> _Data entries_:
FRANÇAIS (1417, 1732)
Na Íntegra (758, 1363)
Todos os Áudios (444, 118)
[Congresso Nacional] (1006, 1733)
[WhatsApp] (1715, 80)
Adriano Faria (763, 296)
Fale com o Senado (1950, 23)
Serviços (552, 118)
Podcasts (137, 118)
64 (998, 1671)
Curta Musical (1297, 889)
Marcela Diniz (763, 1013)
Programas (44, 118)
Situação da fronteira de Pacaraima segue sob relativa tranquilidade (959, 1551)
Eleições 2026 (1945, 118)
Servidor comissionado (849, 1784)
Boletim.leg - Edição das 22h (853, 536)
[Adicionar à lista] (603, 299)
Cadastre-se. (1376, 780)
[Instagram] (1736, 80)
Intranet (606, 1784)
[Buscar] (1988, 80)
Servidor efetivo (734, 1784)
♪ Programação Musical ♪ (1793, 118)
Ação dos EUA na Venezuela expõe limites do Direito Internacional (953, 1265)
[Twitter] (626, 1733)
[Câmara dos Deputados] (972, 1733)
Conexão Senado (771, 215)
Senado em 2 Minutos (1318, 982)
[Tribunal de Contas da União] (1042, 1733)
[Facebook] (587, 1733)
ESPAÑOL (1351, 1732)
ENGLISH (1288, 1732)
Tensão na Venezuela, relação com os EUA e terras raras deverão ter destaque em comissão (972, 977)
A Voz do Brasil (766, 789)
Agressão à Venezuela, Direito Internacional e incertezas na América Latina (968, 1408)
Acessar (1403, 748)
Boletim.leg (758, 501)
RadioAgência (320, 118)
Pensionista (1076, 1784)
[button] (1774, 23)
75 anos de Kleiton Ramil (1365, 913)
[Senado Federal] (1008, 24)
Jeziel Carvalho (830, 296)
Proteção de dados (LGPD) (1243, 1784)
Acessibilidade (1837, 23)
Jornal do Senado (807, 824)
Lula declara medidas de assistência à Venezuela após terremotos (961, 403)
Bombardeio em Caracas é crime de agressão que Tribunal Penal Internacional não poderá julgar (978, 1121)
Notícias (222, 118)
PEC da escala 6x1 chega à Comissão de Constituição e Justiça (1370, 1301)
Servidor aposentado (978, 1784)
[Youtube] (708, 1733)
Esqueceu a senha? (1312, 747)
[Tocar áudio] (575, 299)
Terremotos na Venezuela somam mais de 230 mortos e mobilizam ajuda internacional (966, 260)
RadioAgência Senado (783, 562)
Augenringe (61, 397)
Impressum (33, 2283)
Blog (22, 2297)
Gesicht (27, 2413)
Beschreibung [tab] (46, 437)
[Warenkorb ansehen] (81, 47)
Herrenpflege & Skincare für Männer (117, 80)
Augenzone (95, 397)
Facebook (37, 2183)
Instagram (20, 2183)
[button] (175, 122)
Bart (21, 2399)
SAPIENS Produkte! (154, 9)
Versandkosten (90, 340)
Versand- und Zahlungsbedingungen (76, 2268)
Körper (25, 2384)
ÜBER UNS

> _WHAT TO WORK ON_:
Return all the data above once more, precisely as given.

> _TASK RESPONSE_:
FRANÇAIS (1417, 1732)
Na Íntegra (758, 1363)
Todos os Áudios (444, 118)
[Congresso Nacional] (1006, 1733)
[WhatsApp] (1715, 80)
Adriano Faria (763, 296)
Fale com o Senado (1950, 23)
Serviços (552, 118)
Podcasts (137, 118)
64 (998, 1671)
Curta Musical (1297, 889)
Marcela Diniz (763, 1013)
Programas (44, 118)
Situação da fronteira de Pacaraima segue sob relativa tranquilidade (959, 1551)
Eleições 2026 (1945, 118)
Servidor comissionado (849, 1784)
Boletim.leg - Edição das 22h (853, 536)
[Adicionar à lista] (603, 299)
Cadastre-se. (1376, 780)
[Instagram] (1736, 80)
Intranet (606, 1784)
[Buscar] (1988, 80)
Servidor efetivo (734, 1784)
♪ Programação Musical ♪ (1793, 118)
Ação dos EUA na Venezuela expõe limites do Direito Internacional (953, 1265)
[Twitter] (626, 1733)
[Câmara dos Deputados] (972, 1733)
Conexão Senado (771, 215)
Senado em 2 Minutos (1318, 982)
[Tribunal de Contas da União] (1042, 1733)
[Facebook] (587, 1733)
ESPAÑOL (1351, 1732)
ENGLISH (1288, 1732)
Tensão na Venezuela, relação com os EUA e terras raras deverão ter destaque em comissão (972, 977)
A Voz do Brasil (766, 789)
Agressão à Venezuela, Direito Internacional e incertezas na América Latina (968, 1408)
Acessar (1403, 748)
Boletim.leg (758, 501)
RadioAgência (320, 118)
Pensionista (1076, 1784)
[button] (1774, 23)
75 anos de Kleiton Ramil (1365, 913)
[Senado Federal] (1008, 24)
Jeziel Carvalho (830, 296)
Proteção de dados (LGPD) (1243, 1784)
Acessibilidade (1837, 23)
Jornal do Senado (807, 824)
Lula declara medidas de assistência à Venezuela após terremotos (961, 403)
Bombardeio em Caracas é crime de agressão que Tribunal Penal Internacional não poderá julgar (978, 1121)
Notícias (222, 118)
PEC da escala 6x1 chega à Comissão de Constituição e Justiça (1370, 1301)
Servidor aposentado (978, 1784)
[Youtube] (708, 1733)
Esqueceu a senha? (1312, 747)
[Tocar áudio] (575, 299)
Terremotos na Venezuela somam mais de 230 mortos e mobilizam ajuda internacional (966, 260)
RadioAgência Senado (783, 562)
Augenringe (61, 397)
Impressum (33, 2283)
Blog (22, 2297)
Gesicht (27, 2413)
Beschreibung [tab] (46, 437)
[Warenkorb ansehen] (81, 47)
Herrenpflege & Skincare für Männer (117, 80)
Augenzone (95, 397)
Facebook (37, 2183)
Instagram (20, 2183)
[button] (175, 122)
Bart (21, 2399)
SAPIENS Produkte! (154, 9)
Versandkosten (90, 340)
Versand- und Zahlungsbedingungen (76, 2268)
Körper (25, 2384)
ÜBER UNS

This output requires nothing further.